Neither of them had my ears or tail, a match for my Pandora's. I appreciated having them, however. My ears offered heightened hearing, excellent for planetary exploration. My tail worked wonders for aiding my balance in sketchy situations.

A rather annoying genetic modification involved a tendency to grow a full coat of fur if I stayed in cold temperatures for too long, which shed out after exposure to heat for more than a week. Little sucked more than having to deal with shedding fur on a spaceship.

I supposed my parents, upon being granted permission to have me, had assumed I would need genetic modification for when they made their home on their new world. In reality, the modifications hindered as much as helped.

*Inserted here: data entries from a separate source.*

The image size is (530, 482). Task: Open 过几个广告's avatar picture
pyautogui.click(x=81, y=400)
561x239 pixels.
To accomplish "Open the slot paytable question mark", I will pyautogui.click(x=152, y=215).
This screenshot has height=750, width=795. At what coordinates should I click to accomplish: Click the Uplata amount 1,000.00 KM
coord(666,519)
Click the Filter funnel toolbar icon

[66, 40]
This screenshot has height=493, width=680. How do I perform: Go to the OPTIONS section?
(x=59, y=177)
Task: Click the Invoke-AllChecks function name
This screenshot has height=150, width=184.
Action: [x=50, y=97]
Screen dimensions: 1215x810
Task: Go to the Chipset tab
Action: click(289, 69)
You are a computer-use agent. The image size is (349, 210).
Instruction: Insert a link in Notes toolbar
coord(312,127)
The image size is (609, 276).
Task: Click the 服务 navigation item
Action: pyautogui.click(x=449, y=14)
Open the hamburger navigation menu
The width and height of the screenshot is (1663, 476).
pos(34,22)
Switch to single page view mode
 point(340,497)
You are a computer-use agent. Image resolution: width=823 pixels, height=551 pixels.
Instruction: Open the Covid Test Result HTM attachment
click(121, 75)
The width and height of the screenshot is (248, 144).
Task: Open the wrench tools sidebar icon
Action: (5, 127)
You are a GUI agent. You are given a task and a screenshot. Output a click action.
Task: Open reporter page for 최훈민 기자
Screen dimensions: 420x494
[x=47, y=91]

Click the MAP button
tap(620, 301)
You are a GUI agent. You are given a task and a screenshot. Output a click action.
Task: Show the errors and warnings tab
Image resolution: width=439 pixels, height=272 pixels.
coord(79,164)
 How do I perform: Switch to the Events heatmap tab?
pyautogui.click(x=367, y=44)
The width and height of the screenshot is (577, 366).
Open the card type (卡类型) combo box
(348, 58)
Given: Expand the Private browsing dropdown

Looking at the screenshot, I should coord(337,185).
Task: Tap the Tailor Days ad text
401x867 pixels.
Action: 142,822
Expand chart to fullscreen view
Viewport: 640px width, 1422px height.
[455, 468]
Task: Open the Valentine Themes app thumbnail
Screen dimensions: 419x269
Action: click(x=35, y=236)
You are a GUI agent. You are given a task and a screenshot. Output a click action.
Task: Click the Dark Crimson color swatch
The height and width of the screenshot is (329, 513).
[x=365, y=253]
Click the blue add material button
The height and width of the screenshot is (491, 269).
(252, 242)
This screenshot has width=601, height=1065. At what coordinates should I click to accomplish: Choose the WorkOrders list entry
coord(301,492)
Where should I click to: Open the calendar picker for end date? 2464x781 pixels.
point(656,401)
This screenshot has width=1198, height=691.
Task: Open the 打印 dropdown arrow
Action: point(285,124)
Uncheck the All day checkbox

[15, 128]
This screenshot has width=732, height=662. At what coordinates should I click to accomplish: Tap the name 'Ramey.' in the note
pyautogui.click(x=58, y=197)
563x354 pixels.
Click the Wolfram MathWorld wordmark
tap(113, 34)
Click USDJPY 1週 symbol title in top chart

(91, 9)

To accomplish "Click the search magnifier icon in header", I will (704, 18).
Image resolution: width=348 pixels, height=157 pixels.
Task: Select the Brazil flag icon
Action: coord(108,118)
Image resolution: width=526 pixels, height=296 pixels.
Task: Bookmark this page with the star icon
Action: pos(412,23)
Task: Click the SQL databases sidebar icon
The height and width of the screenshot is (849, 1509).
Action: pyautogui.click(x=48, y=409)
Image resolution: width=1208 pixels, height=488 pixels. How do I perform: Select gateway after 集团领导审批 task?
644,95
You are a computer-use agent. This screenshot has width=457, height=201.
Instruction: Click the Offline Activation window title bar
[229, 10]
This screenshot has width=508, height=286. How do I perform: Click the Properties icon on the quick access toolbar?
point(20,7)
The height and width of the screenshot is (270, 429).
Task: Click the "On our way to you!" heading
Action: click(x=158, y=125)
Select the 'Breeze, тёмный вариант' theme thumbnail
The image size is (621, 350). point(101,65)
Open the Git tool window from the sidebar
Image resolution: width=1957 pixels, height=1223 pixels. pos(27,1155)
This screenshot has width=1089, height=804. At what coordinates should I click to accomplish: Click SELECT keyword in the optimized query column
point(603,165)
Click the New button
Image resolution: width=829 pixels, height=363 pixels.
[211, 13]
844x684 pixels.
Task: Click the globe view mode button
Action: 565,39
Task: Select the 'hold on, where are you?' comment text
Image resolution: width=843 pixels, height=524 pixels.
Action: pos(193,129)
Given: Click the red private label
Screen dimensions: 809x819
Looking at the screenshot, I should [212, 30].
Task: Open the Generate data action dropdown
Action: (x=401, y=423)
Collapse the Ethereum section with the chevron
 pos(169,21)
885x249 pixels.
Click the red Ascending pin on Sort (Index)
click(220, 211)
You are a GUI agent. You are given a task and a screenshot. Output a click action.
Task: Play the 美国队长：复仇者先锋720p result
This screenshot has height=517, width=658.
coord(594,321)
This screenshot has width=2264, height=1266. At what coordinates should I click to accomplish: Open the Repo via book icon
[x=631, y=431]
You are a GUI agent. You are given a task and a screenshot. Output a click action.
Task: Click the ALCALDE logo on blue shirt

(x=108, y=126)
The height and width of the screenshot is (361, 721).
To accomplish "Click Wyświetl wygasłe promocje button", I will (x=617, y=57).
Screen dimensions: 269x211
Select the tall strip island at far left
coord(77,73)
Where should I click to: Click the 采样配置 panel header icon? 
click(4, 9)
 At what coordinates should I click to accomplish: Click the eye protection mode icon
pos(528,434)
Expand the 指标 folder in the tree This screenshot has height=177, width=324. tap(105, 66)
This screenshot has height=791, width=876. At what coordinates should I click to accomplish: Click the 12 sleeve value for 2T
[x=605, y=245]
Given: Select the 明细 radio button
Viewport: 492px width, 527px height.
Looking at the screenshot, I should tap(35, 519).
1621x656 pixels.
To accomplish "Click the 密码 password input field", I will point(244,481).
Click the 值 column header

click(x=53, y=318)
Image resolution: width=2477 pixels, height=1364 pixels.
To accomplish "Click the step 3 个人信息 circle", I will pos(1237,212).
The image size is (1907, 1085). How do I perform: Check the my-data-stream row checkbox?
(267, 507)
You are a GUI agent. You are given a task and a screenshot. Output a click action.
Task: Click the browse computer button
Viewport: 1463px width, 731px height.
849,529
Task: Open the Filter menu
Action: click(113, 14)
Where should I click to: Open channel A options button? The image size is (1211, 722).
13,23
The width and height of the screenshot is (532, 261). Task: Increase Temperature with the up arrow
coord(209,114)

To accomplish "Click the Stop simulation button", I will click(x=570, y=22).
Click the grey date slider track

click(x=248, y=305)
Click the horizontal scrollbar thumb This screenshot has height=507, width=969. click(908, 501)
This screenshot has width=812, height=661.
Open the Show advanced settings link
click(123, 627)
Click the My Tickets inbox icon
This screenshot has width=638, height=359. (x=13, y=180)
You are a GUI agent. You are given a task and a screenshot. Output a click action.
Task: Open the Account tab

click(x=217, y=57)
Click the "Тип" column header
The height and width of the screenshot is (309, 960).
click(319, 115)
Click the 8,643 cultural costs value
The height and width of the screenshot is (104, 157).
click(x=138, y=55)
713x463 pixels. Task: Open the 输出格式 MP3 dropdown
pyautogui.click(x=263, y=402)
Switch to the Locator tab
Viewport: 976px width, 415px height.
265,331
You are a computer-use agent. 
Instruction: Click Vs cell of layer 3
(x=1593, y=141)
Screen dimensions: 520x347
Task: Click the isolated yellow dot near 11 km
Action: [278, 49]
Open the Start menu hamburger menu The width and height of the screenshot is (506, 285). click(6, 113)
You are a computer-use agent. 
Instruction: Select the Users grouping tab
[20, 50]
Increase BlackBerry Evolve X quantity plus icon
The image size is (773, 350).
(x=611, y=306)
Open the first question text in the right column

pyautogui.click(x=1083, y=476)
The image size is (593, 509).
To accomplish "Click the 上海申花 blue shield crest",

Inevitably, I lost hours upon hours cleaning filters and vacuuming to make certain I didn't shut down a mandatory system, thanks to unwanted fur floating around when I had gravity turned off in my ship. Fortunately for me, I rarely needed to turn off gravity, as I'd earned a matched set of tri-color shiftgem crystals early in my career as a salvager. They granted me access to any gate without issue or high risk, powered most of my ship's functions without even a hint of resonance humming, and made me a shiny target for other pirates and treasure seekers.

Well, it would make me a shiny target if anyone knew I had them. As I possessed some common sense and the ability to fix my own engines and gate drive, I had a backup system using a pair of common white shiftgem crystals, which could use a decent number of gates and were often found in exploratory vessels. Anyone without a lot of know-how on the operation of ships like mine would believe the secondary drive operated the entire ship rather than served as my backup. The white crystals couldn't be used to jump often or far without running the risk of resonance or overloading, but their engines tended to zip along at an admirable place.

They could manage faster-than-light travel when set up by someone who knew what they were doing.

As I valued my life, mine could. If my main engine died on me—or my precious tri-color crystals shattered—I could be back online in a matter of hours. In a pinch, I could also move the second engine to another ship.

Like the derelict I meant to board.

Hmm. I'd never tried to haul a dead ship through a shiftgem gate before, but I had a tow assembly, and if I could rig my engine to work with their systems, the large white crystals could handle the extra load.

I finished stuffing my tail into my suit and began the tedious process of checking every seam. A leaking seam led to death, and while my suit had come with enough failsafes to please most, life in space had no room for error.

Rather than trust the failsafes, I did a manual check before running my suit through a base diagnostic scan looking for issues. The oxygen tank, equipped with a tiny green shiftgem crystal, would keep me topped up on oxygen for a period of three hours before I needed to return to the ship to recharge the crystal.

One day, I might understand how a stone could work with technology to circumvent basic science. I struggled enough with the whole idea I could enter the equivalent of an oversized doorway and get yanked across the universe at a rather ridiculous speed.

Chiding myself for allowing my attention to wander to something other than my work, I triple checked the seams before activating the suit's HUD, reading over the diagnostic report. It reported no issues detected. I activated vitals monitoring and crouched beside Pandora, tapping the panel on her suit. While I'd done checks and ensured her oxygen tank worked before gearing up, I pulled up her suit statistics along with her vitals and reviewed them.

She checked out.

"All right, Pandora. Ready to go earn some treats?"

According to her excited squeaking and wiggling of her butt, she was ready to take over the entire universe as long as it earned her a treat.